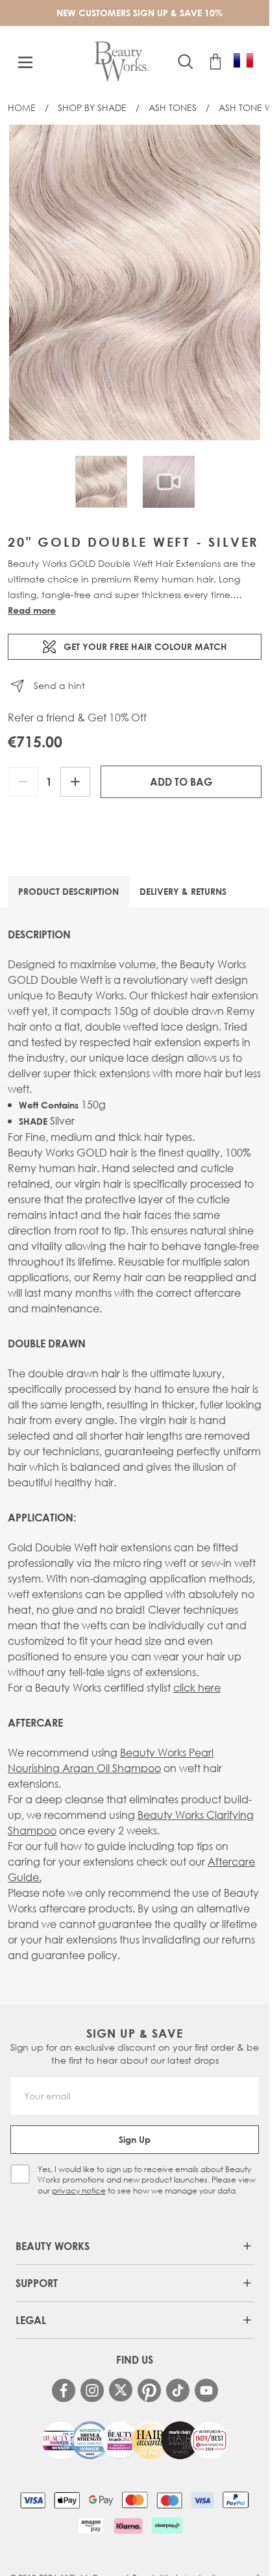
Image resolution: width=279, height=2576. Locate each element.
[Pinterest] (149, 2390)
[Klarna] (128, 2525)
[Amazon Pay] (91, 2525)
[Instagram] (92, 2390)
==
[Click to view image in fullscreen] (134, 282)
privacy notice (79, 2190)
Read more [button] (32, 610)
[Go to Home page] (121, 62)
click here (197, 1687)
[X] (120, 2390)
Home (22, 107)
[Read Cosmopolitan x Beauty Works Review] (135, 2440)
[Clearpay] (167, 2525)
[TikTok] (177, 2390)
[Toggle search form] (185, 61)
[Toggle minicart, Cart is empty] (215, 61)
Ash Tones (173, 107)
==
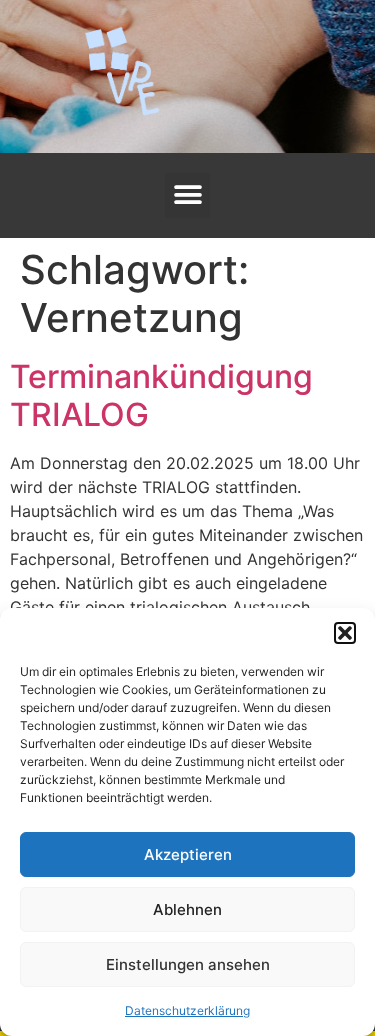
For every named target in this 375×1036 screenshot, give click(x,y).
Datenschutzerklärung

> Task prompt
In the entries above, find each line with the word "Toggle" and copy it.

> Task solution
[Toggle search form] (185, 61)
[Toggle minicart, Cart is empty] (215, 61)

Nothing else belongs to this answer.